While things are happening on some of Middletown Center’s outparcels, Hagan Seay still is looking for major tenants for the 321,000 plus square foot shopping center itself.
Nearly two years after the closing of bigg’s Hypermarket and the resulting exodus of other retailers from Middletown Station shopping center, the center remains largely empty.
Efforts to lure Jefferson County’s East Government Center to the property drew headlines recently when The Courier-Journal reported that the Federal Bureau of Investigation was looking into efforts by Jefferson County Commissioner Russ Maple to negotiate a new lease that would relocate the government center, now on Juneau Drive in Middletown, to Middletown Station.

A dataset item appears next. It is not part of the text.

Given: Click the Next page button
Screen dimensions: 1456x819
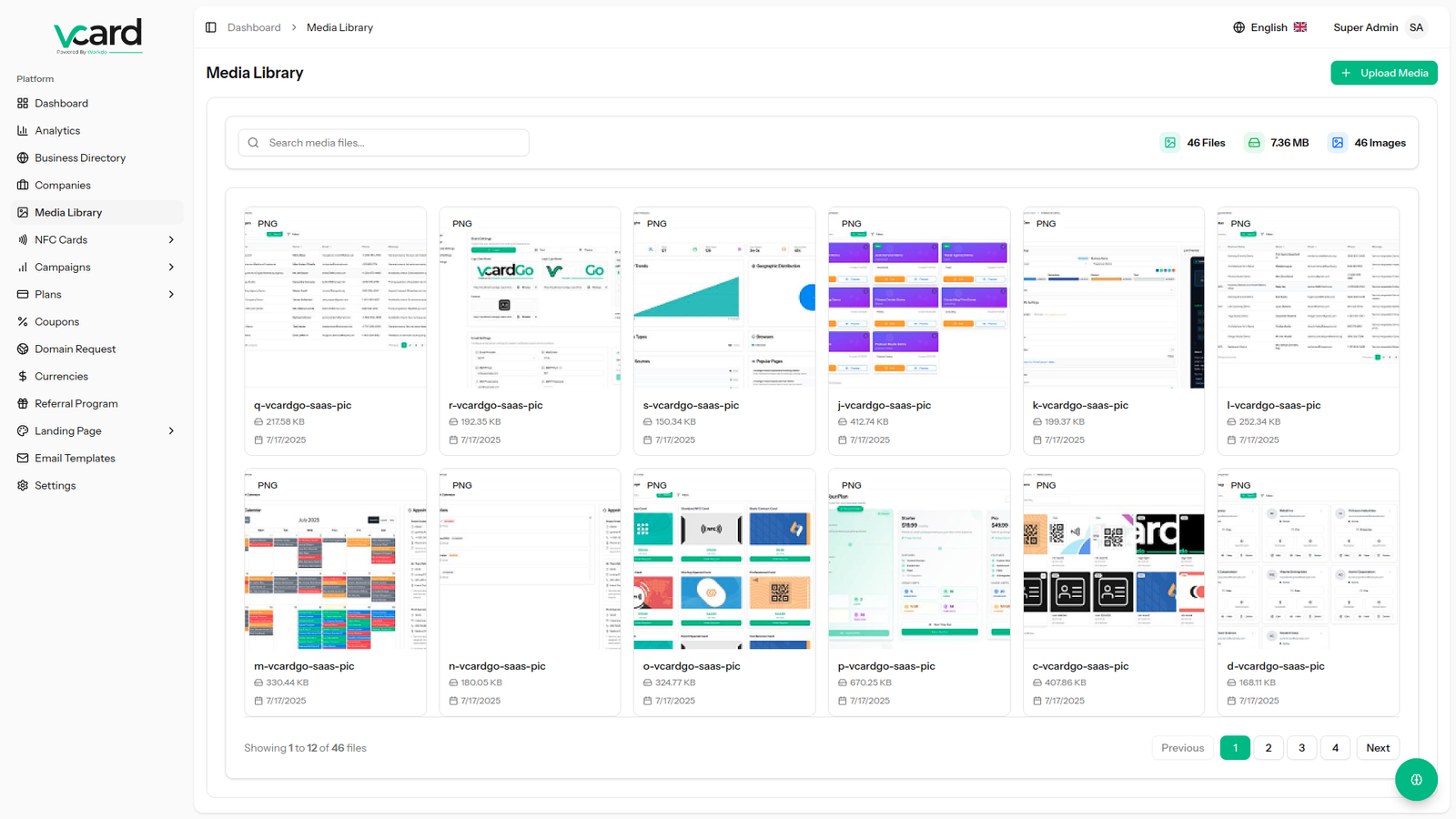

McGehee said he understood any decision about the future location of the government center would be up to a city-county merger committee. He declined to say where in Middletown Station the center might go because that would depend on the needs of the different elements of the government center.
Currently, the center houses branch offices for the Jefferson County Clerk, Jefferson County police, Louisville Free Public Library and other agencies.

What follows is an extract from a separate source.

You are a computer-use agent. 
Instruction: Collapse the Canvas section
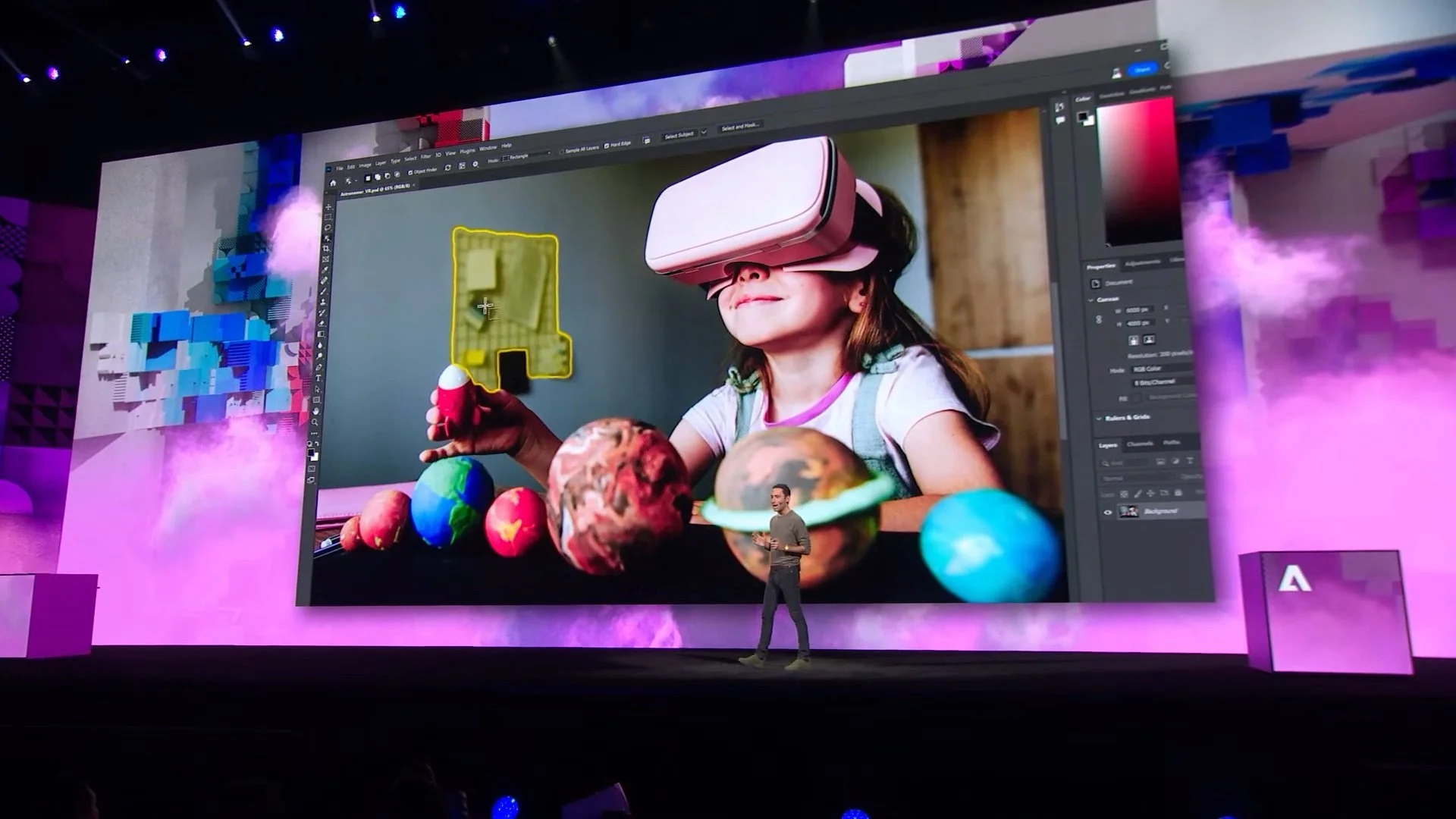1091,300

The nearly vacant center has faced competition from the opening of Springhurst Towne Center and The Summit shopping centers a few miles north of it, as well as a major downturn in the economy, according McGehee.

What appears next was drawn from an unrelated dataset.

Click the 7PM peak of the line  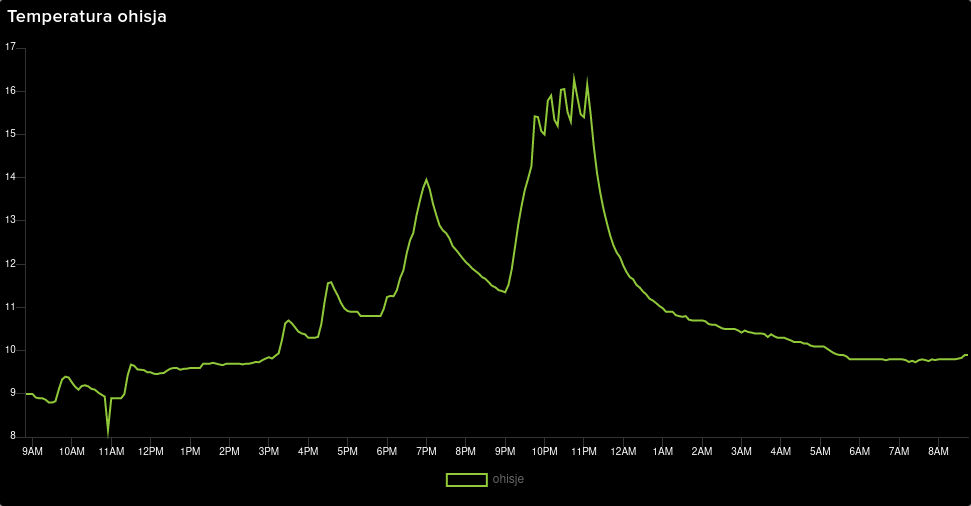427,180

Yet this week, as a steady stream of shoppers entered the center to shop at the lone retailer there, Burlington Coat Factory, McGehee sounded optimistic about the main building’s chances in 2002.
Burlington, which moved to 64,000 square feet in the center in 2000, reportedly is happy with sales at its new location, McGehee said. Its former location was demolished to make way for the renovation of Shelbyville Road Plaza, another property owned by Hagan Seay.
Plans have been drawn to allow Burlington to expand into more that 15,000 square feet on the west side of its existing space if the company chooses, McGehee said.
Whether that’s an option Burlington Coat Factory officials want to pursue could not be determined, though. Al Ungar, district manager for Burlington Coat Factory, could not be reached for comment.
In August 2000, Ungar told Business First that Burlington signed a three-year lease for the Middletown Station site with THP Development Co., a company also operated by Hagan Seay principals Scott Hagan and Benton Seay. The short-term lease, Ungar said at the time, reflected Burlington’s willingness to see what THP (or now Hagan Seay Properties) could do with the center.
For now, a temporary wall divides Burlington from the remaining 155,000 square feet of the old bigg’s space.
It remains empty, except for some warehouse space in back, which has been temporarily leased by The Data Vault records storage and management company while The Data Vault constructs a new building.
The retail space surrounding the former bigg’s space and now Burlington also remains empty.
Leasing the bigg’s space is critical for the center, McGehee said. He has been talking with numerous “big-box” retailers, both national and local companies, but said the current economic climate has cooled a number of companies’ interest in expanding in Louisville for now.
McGehee said he touts Middletown Station as a bargain because it has space available for “single-digit rent” per square foot. He declined to provide a more specific leasing figure.
The search for tenants for Middletown Station also may expand to companies looking for office space, or even a call center, McGehee said. Companies looking to locate call centers have contacted him already.
Middletown Station is owned by Middletown partners LLC, another related Hagan Seay company. Member of Middletown Partners include Frost Brown Todd LLC co-managing partner Ed Glasscock and venture capitalist James Patterson.
Middletown Partners bought the 44-acre development, which includes the former bigg’s center and roughly 15 undeveloped acres, for $7 million in April 2000, according to records at the Jefferson County clerk’s office.
The new owners have not attempted any renovation since buying the property because it is basically in good shape, McGehee said.